Since the maximum number of thread blocks in one dimension of a grid in CUDA is 65535, and each thread block processes 512 elements, that means the max numElements is 33553920. If you run more than this you will get a kernel launch failure.
However you can get TEST FAILED even before that. Because the code uses single-precision floats, you are limited by the precision of the floating point mantissa. The mantissa is 23 bits but you get one implicit bit for free, for an effective 24 bits of mantissa. 2^24 = 16777216. Since we initialize the input array to all 1s, if you add more than 16777216 values you will exceed the precision.
If you run in debug mode, you will see the following message printed out by the CPU “computeGold” function when it detects that single precision is exceeded.
“Warning: exceeding single-precision accuracy. Scan will be inaccurate.”

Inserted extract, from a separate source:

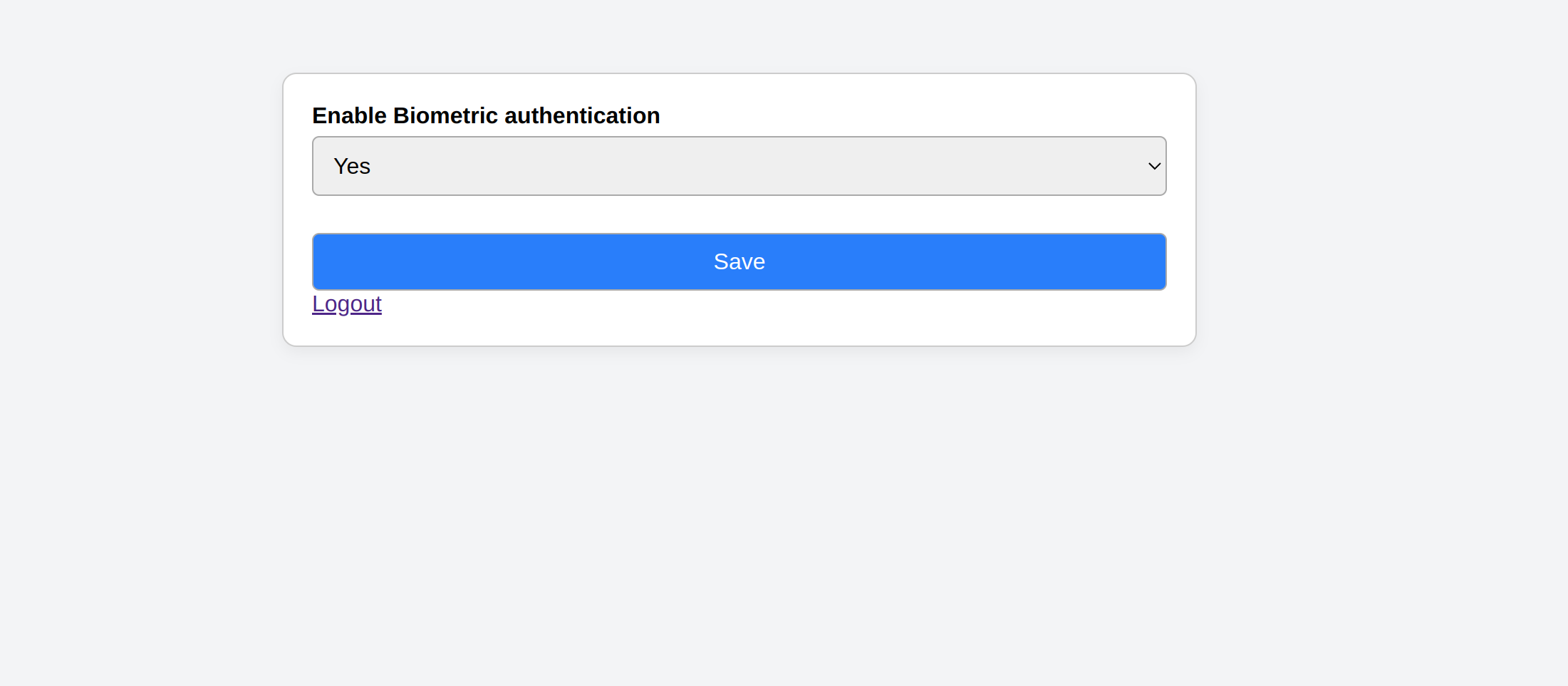Click the chevron in the select field

click(x=1154, y=166)
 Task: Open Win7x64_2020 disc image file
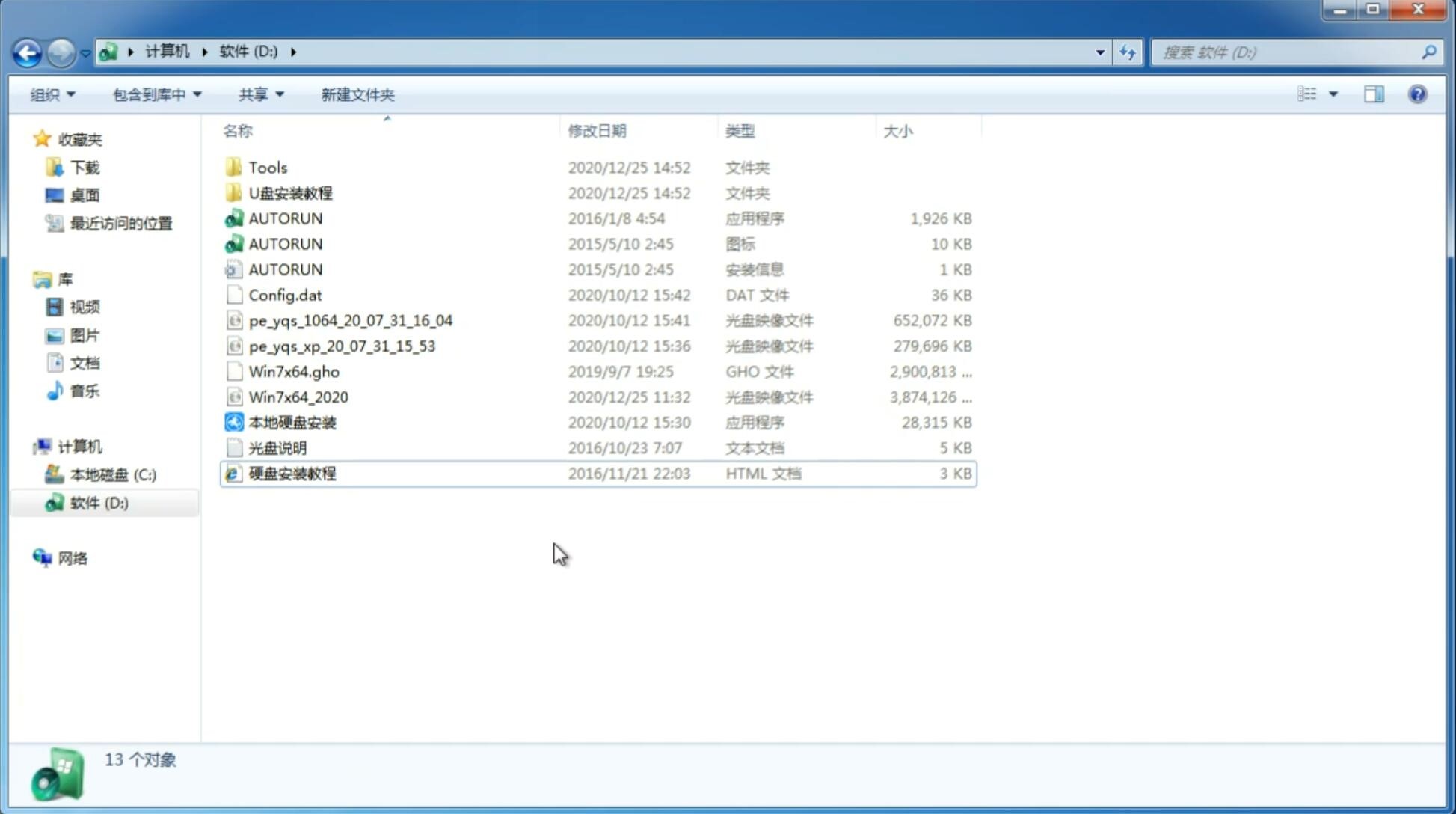pyautogui.click(x=297, y=397)
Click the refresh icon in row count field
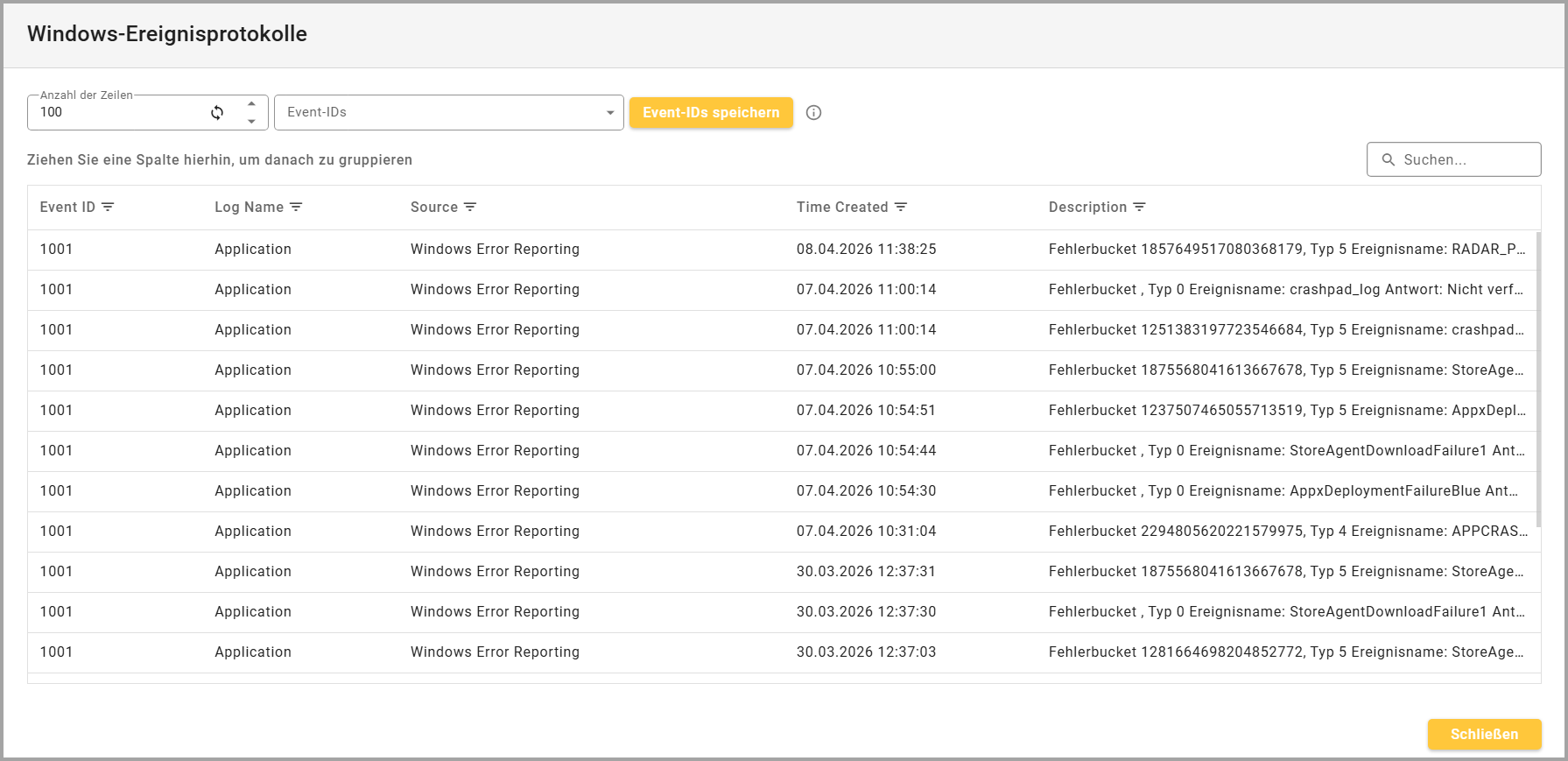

Similarly, if you change the input values so they use more than one bit each, then you will more quickly exceed single precision. For example, if you just use rand() and take all 32 bits, then you can add 16777216 / 32 = 524288 values before you run out of precision and start accumulating errors. If you also scale the random values so they have a large range, then you may introduce errors sooner.
If you want to scan integers, you can convert the code to use int or unsigned int and then you will have a full 32 bits of precision, which means you should be able to scan about 128M 32-bit integers before getting errors.
Hope this helps, and let me know if there is some other error you are seein.
Thanks for your replying :)
I have changed the float to int and I have another question now…
In my computer when I use the sample code for the prefix, it tells me that the CPU time for scanning a 20 million large array is 128ms but I write another simple code for computing that, it just takes me 40 ms when I use gcc -O2 to compile it. So why???
So anyone can tell me why :(
The CPU implementation included with scanLargeArray is included for checking correctness of the GPU implementation only. It is by no means the most efficient implementation of scan – you can probably do much better yourself (as you have). This is not intended as a CPU vs. GPU benchmark.
Thank you very much for answering my previous questions.
I have two more quick questions. I will really appreciate your answers:
- From the Programming Guide given by NVIDIA, I cannot figure out what configuration of the number of blocks and the number of warps per block, is the best configuration for the best performance per multiprocessor or per processor.
For example, in your scanLargeArray code, you use 256 threads per block, however, why choose 256 instead of other numbers? What is the relationship between the number of threads per block and the number of multiprocessor and the number of processor per multiprocessor?
Suppose I want to process 10Million integer prefix sum, what number can you imagine could be one of the best configurations to get the best performance?
- When you did you prefix sum, did you note any other more efficient algorithms? Could you please give me some hint about those?
Thank you very much! You are my god! Anyone is very welcome to answer my above questions! Thank you all!